One week old today, but still five weeks before his due date, my daughter’s baby Stanley has transferred to the Whittington neonatal intensive care unit in north London. He’s gone through a battery of scans, tests, ups, downs, drips, tubes, scares and reliefs sufficient to fray the calmest nerves.

So far, it’s so good, and like most people who have cause to rely on the health service I’m filled with gratitude and admiration for those who make it work today – and also for those whose vision and commitment bequeathed us the NHS in the first place.

There’s a special poignancy for me about the location of the neonatal unit at the Whittington. You enter and leave through the ‘Jenner exit’, so named after the Jenner Building, now offices but once the Smallpox and Vaccination Hospital, established in 1848.

Edward Jenner, of course, is famous for having developed the smallpox vaccine. In particular, although he wasn’t the first to make the observation, he noted that milkmaids only rarely contracted smallpox and theorised that it was the result of their exposure to cowpox, a similar but much less virulent strain of the disease. From this knowledge it proved possible to develop increasingly effective inoculation techniques until smallpox was eventually declared to have been completely eliminated ‘in the wild’ in 1977.

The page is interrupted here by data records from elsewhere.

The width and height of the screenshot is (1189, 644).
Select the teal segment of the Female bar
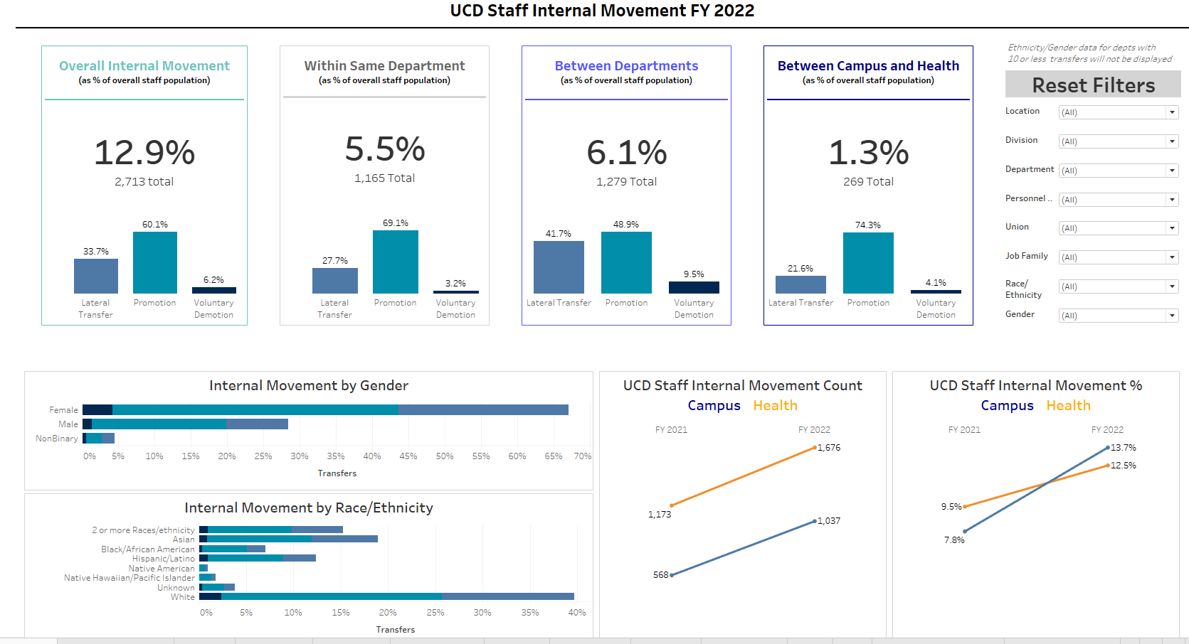coord(255,410)
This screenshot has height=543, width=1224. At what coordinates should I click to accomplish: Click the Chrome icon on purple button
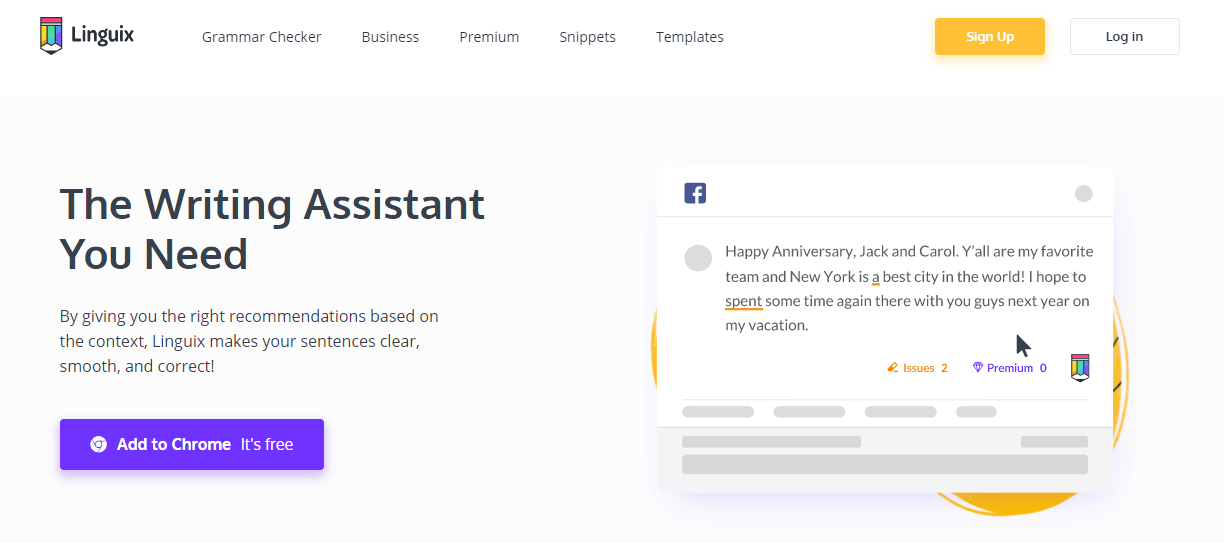click(98, 444)
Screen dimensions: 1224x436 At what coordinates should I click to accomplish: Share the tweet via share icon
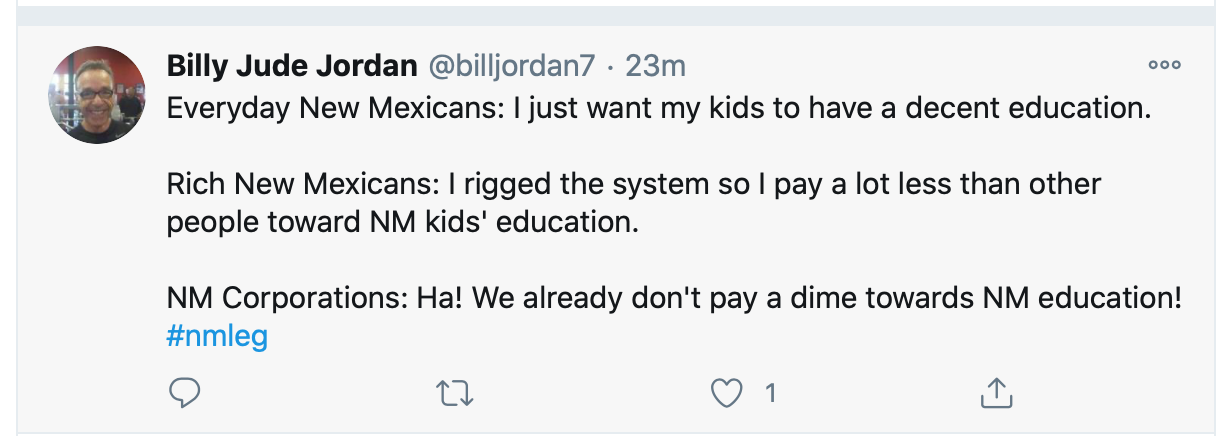coord(996,394)
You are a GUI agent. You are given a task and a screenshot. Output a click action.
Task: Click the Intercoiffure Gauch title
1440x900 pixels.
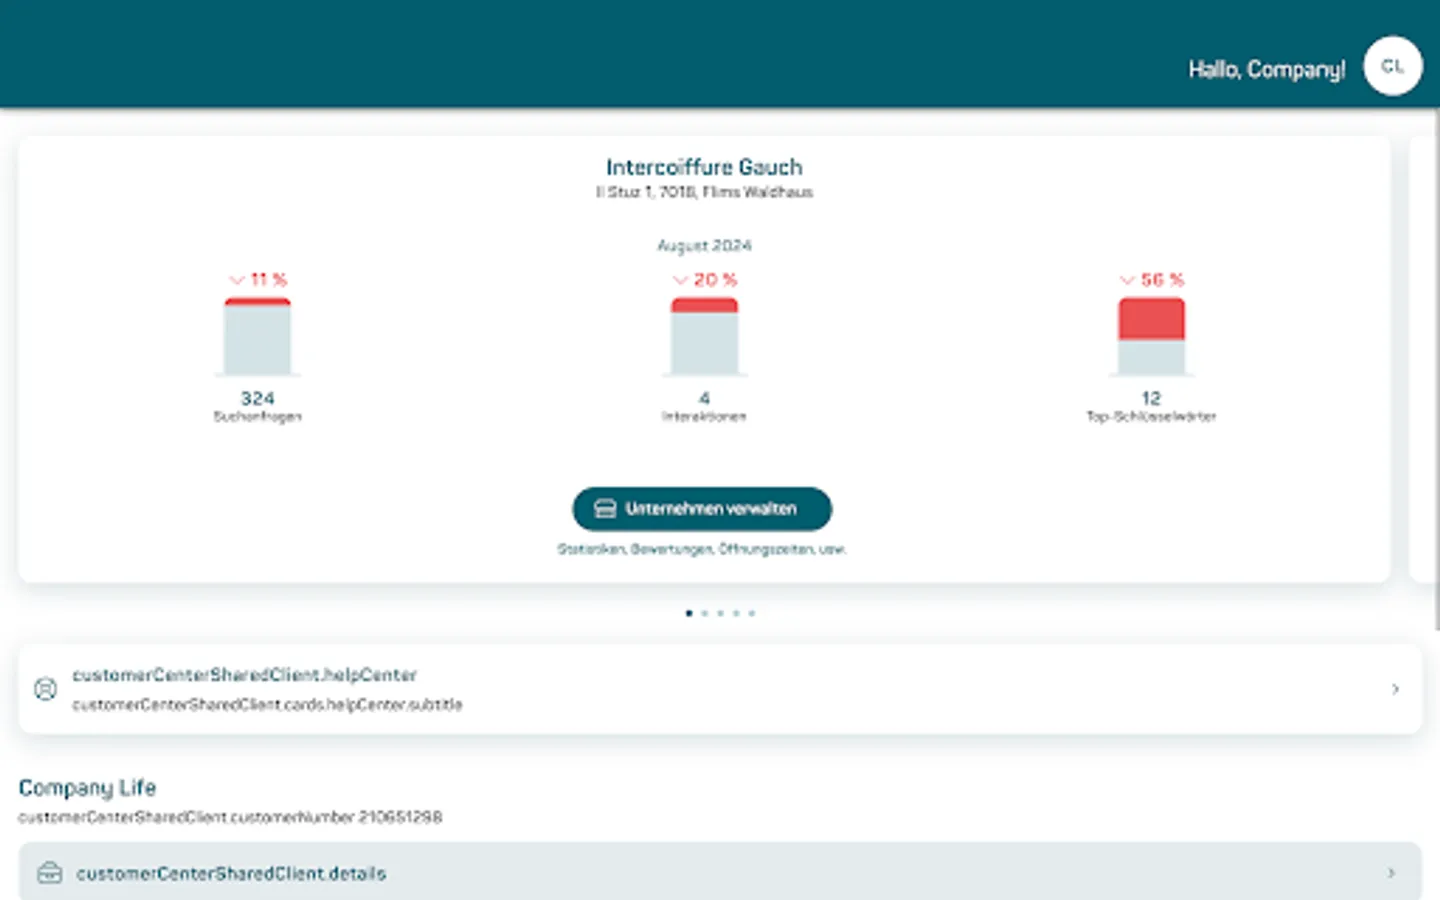click(x=704, y=167)

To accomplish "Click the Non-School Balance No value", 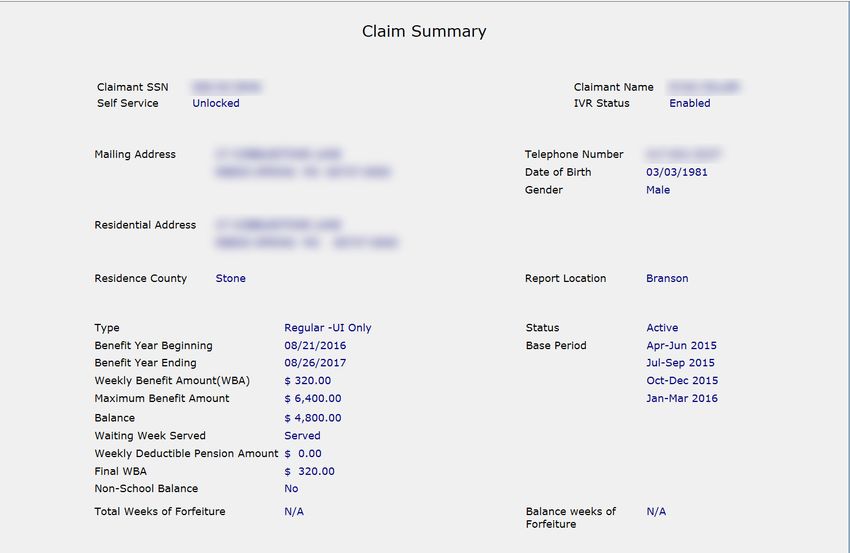I will (x=291, y=488).
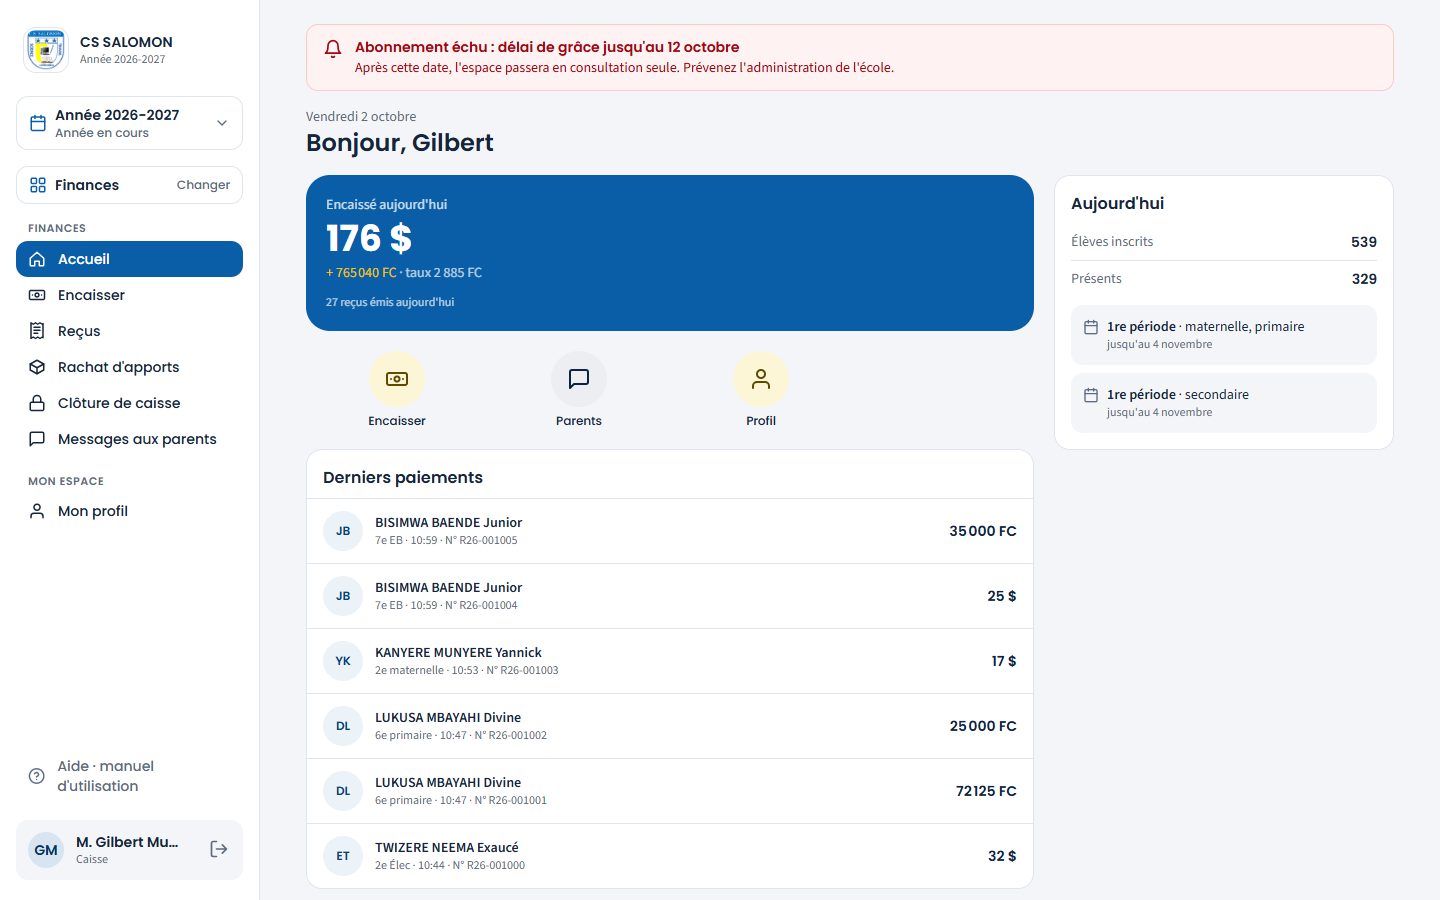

The poignancy for me is that my great, great grandmother – a woman with whom I have developed an oddly powerful affinity, despite never having known her – died of smallpox in one of the last great epidemics in this country. The fact that she was a milkmaid failed to protect her.

1 comment:

Anonymous said...

Terry G Says:

October 30th, 2007 at 9:00 pm edit

Good luck Stanley and good blog Steve.